BACA JUGA Yang Harus Dilakukan Agar Terumbu Karang di Maluku Utara Tetap Terjaga

Kepala Desa Tadupi, Iwan Haji Badar menjelaskan, sebanyak 35 unit bantuan perahu ketinting fiber diberikan ke nelayan kecil Desa Tadupi untuk menunjang aktivitas tangkapan ikan. Bantuan ini bersumber dari Dana Desa yang dimulai pada 2015.

“Berdasarkan hasil Musrenbang Desa, kami bersepakat untuk melakukan pengadaan ketinting kepada nelayan yang dianggarkan melalui Dana Desa,” tutur Iwan.

Namun akibat pandemi Covid-19, program desa yang telah dimulai sejak tahun 2015 itu terhenti sampai sekarang. Hal ini disebabkan karena realokasi anggaran penanganan covid.

“Karena pertimbangan (virus corona) itu maka melalui musyawarah desa, disepakati untuk fokus pada penanganan dan pencegahan Covid-19,” jelasnya.

Dihantui Illegal Fishing

Pelabuhan Nelayan Desa Tadupi. (Apriyanto Latukau)

Di tengah ancaman pandemi virus corona, nelayan Desa Tadupi juga kerap dihantui dengan aktivitas pengeboman ikan alias illegal fishing yang terjadi di sekitar pesisir pantai.

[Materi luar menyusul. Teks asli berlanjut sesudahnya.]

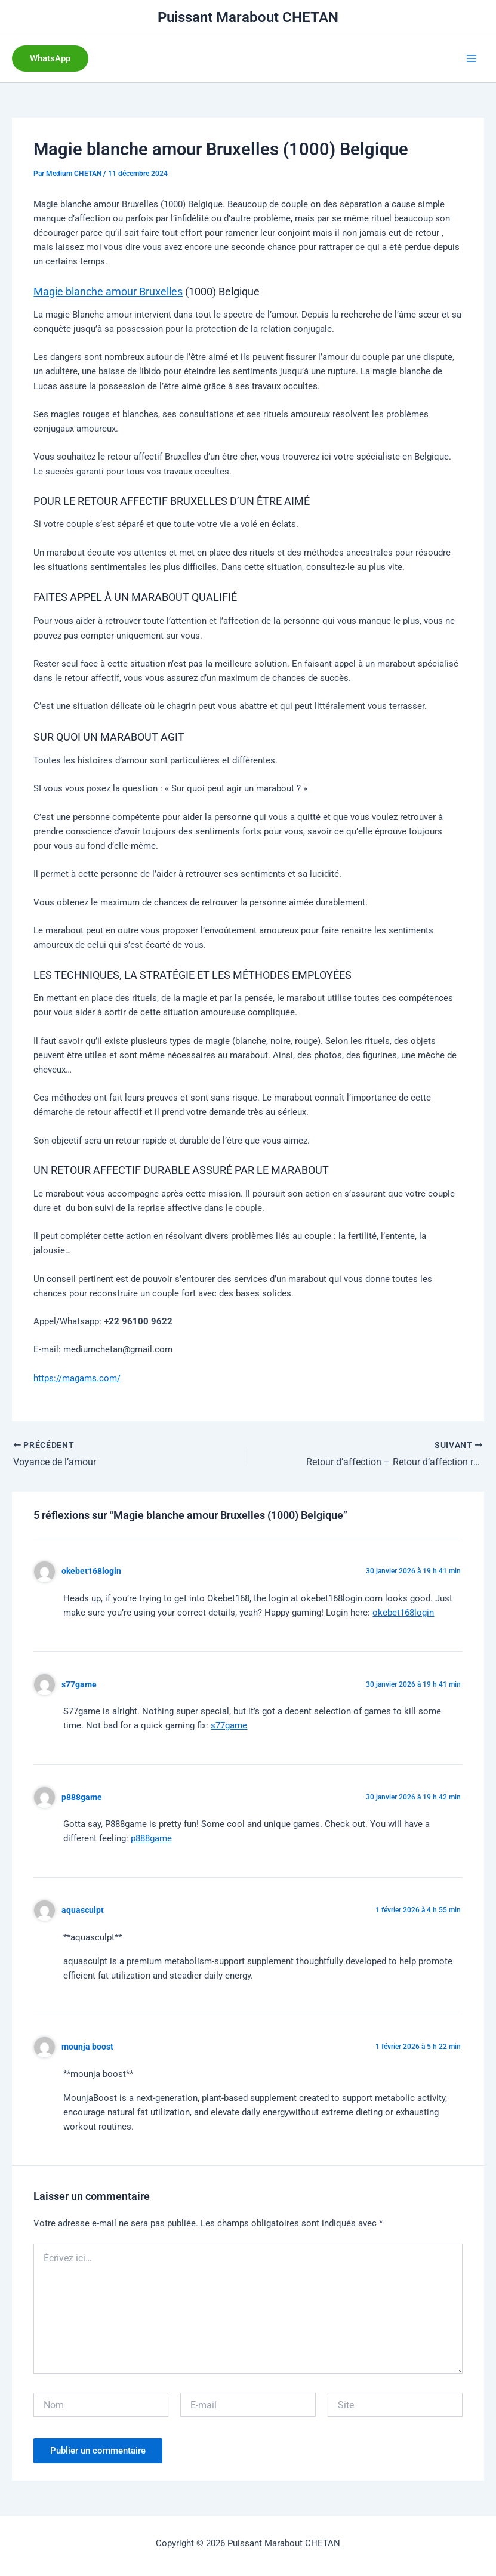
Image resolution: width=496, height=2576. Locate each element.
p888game (81, 1797)
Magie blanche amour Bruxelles (108, 291)
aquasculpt (82, 1910)
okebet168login (91, 1571)
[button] (50, 58)
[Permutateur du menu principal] (471, 58)
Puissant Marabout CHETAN (248, 17)
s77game (79, 1684)
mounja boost (87, 2046)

Akibatnya, membuat nelayan ini sulit untuk mendapatkan hasil tangkapan.

“Di sini dong (mereka) jaga ba bom (sering melakukan pengeboman), jadi tong (kami) kesulitan,” lanjut Yusri.

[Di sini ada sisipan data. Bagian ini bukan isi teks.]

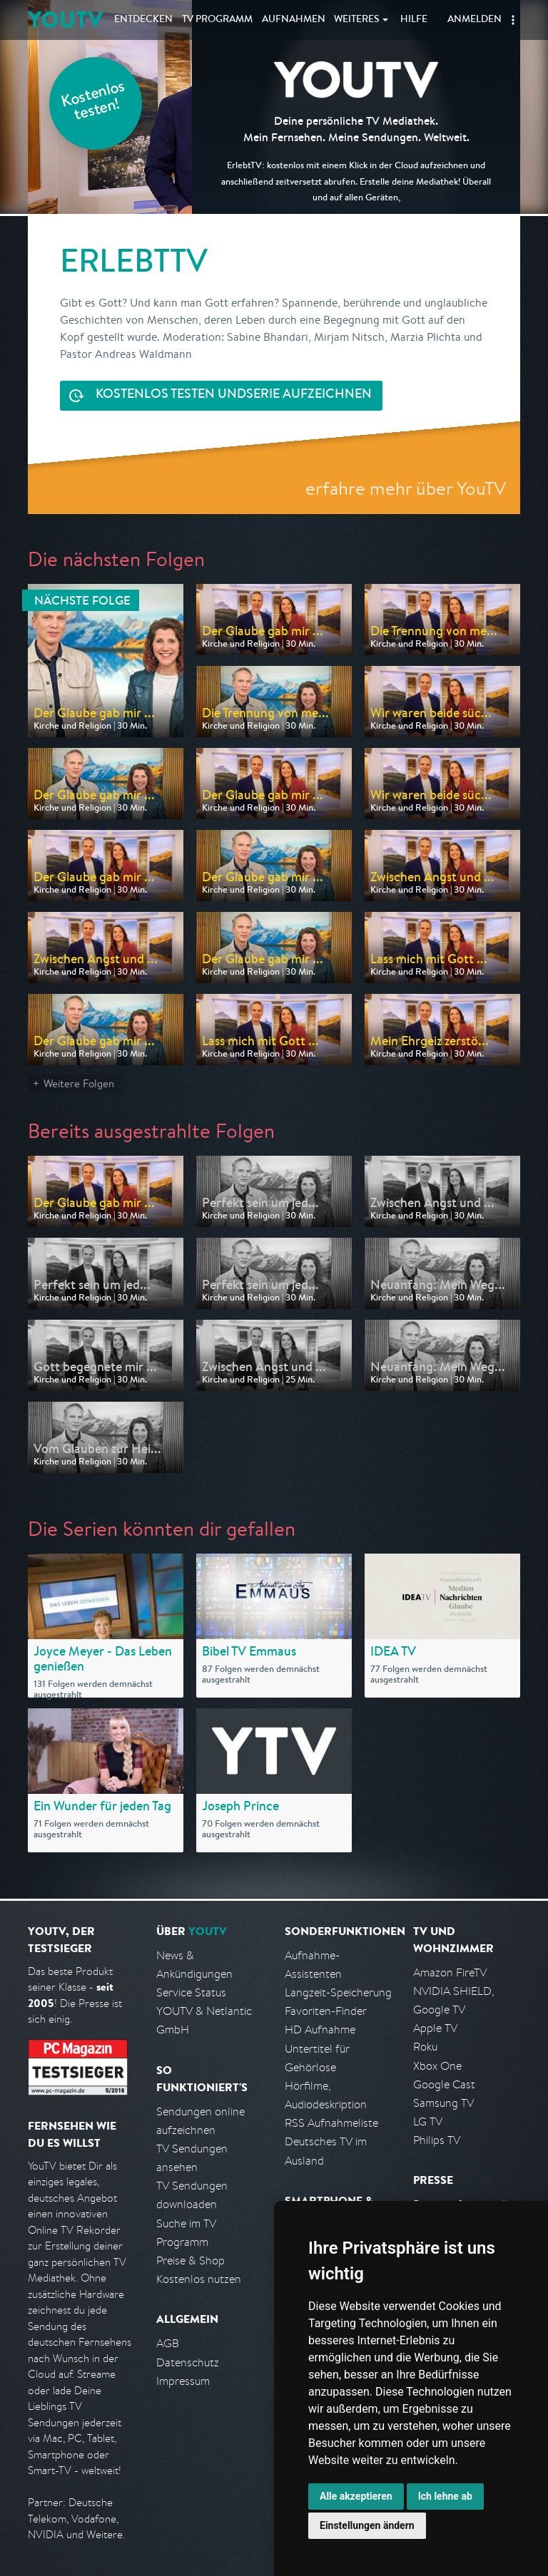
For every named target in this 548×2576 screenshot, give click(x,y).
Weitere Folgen (79, 1083)
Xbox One (437, 2065)
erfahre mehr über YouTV (405, 488)
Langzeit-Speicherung (338, 1992)
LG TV (427, 2121)
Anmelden (474, 20)
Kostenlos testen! (93, 102)
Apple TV (435, 2028)
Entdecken (143, 20)
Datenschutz (187, 2362)
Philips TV (436, 2140)
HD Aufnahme (320, 2029)
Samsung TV (443, 2102)
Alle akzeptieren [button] (356, 2496)
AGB (167, 2343)
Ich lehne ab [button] (445, 2496)
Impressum (183, 2381)
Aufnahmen (293, 20)
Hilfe (413, 20)
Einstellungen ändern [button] (367, 2525)
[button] (513, 20)
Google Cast (444, 2084)
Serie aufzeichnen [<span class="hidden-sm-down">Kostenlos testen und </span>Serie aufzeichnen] (234, 395)
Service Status (191, 1992)
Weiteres (357, 20)
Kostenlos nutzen (198, 2279)
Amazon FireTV (450, 1972)
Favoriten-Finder (326, 2010)
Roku (425, 2046)
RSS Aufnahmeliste (331, 2122)
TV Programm (217, 20)
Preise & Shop (190, 2260)
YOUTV (65, 20)
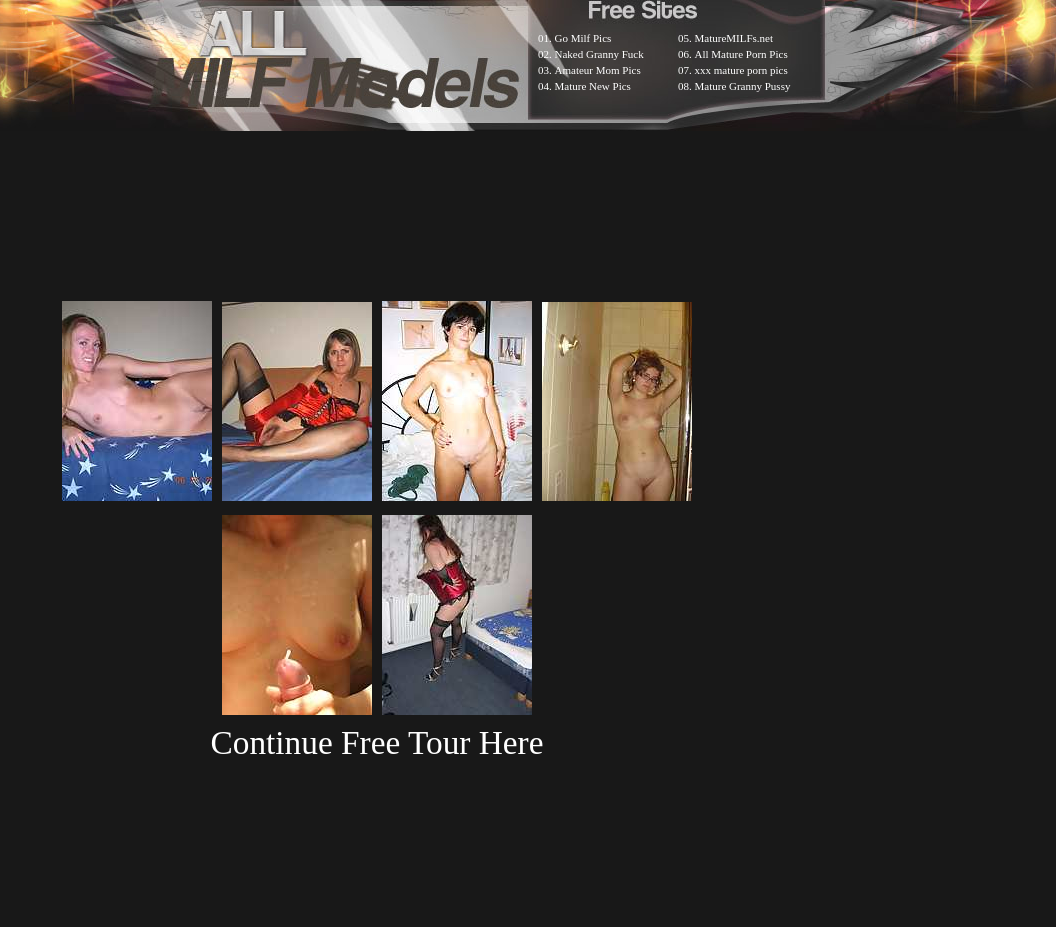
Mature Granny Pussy (743, 86)
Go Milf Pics (583, 38)
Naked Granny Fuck (599, 54)
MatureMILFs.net (734, 38)
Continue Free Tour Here (376, 742)
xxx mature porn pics (741, 70)
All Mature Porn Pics (741, 54)
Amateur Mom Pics (598, 70)
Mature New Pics (593, 86)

Yusri menyatakan, para pengebom yang tidak diketahui asalnya ini kerap melakukan aksi mereka dengan menggunakan 3 sampai 4 motor fiber berukuran sedang dan berwarna hitam dilengkapi mesin tempel 40 PK.

Informasi inipun dibenarkan oleh Iwan, dirinya sangat menyayangkan aktivitas yang dilakukan oleh orang-orang yang tidak bertanggung jawab ini karena akan merusak ekosistem laut.

“Oknum yang sering melakukan pengeboman ini bukan warga saya. Sebagai kepala desa, tidak mungkin saya membina warga saya untuk melakukan hal seperti itu,” ucap Iwan.

Iwan berharap, aktivitas perikanan tangkap yang dilakukan secara ilegal ini mendapat pengawasan ketat dari Pemerintah Kota Tidore Kepulauan dan Pemprov Maluku Utara.

“Sehingga aktivitas pengeboman ikan di wilayah ini tidak lagi terjadi,” tambahnya.